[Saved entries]
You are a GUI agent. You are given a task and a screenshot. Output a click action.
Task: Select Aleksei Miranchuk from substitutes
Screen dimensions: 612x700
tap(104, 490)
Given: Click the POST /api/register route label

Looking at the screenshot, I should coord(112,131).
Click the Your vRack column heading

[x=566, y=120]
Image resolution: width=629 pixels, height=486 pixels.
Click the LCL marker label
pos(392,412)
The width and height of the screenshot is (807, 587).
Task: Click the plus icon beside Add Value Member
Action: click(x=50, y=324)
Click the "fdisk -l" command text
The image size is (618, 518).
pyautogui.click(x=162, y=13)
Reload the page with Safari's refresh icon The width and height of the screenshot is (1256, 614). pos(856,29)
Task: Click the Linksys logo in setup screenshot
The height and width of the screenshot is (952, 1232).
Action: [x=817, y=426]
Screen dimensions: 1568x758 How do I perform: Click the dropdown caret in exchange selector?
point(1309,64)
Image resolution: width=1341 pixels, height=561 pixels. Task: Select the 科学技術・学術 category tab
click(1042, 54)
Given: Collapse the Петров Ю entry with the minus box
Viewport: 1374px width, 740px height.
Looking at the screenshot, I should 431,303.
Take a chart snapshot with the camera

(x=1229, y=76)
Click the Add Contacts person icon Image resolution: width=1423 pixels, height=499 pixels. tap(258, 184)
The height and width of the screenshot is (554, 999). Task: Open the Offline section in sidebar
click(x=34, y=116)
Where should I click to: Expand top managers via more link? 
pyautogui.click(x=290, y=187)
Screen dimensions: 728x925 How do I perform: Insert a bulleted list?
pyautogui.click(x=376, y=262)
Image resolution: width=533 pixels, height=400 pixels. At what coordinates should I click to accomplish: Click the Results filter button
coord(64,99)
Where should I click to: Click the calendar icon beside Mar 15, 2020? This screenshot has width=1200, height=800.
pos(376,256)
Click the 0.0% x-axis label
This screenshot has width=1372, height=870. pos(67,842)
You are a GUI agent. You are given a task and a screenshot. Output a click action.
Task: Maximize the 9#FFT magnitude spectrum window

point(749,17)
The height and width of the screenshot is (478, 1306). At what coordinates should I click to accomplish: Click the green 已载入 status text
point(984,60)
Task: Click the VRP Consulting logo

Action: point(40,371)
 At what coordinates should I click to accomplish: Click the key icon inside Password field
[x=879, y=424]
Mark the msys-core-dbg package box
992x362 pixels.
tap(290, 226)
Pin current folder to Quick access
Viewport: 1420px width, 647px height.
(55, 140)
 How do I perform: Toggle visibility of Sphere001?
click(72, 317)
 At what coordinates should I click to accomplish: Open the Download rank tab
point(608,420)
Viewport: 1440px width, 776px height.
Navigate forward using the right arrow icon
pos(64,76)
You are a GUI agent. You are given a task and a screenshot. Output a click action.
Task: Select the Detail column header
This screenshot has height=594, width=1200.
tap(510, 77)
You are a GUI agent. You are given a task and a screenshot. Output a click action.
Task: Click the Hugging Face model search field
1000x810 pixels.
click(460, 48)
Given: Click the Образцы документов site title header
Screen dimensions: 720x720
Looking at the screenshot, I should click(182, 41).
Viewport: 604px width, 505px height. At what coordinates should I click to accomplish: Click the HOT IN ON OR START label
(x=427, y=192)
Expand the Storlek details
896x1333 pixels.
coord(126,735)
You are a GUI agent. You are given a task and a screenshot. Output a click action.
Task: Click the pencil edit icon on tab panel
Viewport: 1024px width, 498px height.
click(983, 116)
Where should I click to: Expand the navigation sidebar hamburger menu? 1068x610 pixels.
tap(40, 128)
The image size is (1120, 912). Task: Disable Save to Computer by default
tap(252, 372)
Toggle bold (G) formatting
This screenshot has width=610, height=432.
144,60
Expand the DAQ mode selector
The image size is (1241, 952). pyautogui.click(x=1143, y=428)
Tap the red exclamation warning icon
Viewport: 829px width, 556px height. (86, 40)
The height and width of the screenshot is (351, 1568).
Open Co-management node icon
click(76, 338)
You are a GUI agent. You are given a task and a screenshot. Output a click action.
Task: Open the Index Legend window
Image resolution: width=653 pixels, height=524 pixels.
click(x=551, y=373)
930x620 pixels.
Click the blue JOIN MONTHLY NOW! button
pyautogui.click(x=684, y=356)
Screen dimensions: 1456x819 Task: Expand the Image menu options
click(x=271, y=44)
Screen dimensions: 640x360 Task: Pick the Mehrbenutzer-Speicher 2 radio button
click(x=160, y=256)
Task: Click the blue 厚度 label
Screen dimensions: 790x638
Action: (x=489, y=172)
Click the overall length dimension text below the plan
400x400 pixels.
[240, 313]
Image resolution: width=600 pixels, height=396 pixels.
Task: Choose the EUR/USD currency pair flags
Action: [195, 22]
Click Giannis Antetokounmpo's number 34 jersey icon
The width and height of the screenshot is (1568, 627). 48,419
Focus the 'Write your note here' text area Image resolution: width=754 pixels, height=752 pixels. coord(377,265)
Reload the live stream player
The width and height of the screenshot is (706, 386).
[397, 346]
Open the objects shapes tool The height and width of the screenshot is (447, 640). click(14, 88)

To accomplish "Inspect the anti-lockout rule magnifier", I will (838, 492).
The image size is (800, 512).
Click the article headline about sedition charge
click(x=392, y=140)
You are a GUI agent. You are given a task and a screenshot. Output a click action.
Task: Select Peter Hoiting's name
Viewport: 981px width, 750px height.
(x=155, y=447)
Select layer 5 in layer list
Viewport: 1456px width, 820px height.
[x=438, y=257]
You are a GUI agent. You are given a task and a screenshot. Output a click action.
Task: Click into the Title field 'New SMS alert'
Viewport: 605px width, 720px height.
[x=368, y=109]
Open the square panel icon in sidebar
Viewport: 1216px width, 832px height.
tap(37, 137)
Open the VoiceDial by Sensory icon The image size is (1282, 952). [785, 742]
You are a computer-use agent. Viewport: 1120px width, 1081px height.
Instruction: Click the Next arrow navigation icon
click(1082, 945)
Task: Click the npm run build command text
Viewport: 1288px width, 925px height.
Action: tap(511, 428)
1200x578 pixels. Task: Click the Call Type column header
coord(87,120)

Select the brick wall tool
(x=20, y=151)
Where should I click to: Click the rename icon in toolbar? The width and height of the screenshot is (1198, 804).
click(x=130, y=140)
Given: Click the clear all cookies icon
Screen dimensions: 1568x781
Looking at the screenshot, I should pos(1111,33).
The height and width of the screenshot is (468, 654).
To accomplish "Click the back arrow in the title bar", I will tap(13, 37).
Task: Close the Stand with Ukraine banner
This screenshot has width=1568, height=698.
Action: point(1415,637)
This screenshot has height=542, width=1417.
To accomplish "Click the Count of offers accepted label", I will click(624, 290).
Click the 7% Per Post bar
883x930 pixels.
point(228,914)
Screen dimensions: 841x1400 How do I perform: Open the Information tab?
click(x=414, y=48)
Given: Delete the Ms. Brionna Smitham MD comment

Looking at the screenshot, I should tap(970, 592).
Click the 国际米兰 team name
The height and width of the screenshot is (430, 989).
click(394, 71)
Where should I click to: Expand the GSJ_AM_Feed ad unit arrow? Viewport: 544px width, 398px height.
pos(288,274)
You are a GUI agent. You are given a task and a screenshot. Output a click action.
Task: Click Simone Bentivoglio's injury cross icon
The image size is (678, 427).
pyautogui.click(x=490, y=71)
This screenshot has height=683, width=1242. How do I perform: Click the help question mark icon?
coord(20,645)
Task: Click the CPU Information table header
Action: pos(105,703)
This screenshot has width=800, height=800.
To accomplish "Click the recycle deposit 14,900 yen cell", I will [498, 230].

▶ **Task statement**
From the records above, copy every line that includes the word "will".

▶ **Finished exercise**
To accomplish "Inspect the anti-lockout rule magnifier", I will (838, 492).
To accomplish "Click the back arrow in the title bar", I will tap(13, 37).
To accomplish "Click the Count of offers accepted label", I will click(624, 290).
To accomplish "Click the recycle deposit 14,900 yen cell", I will [498, 230].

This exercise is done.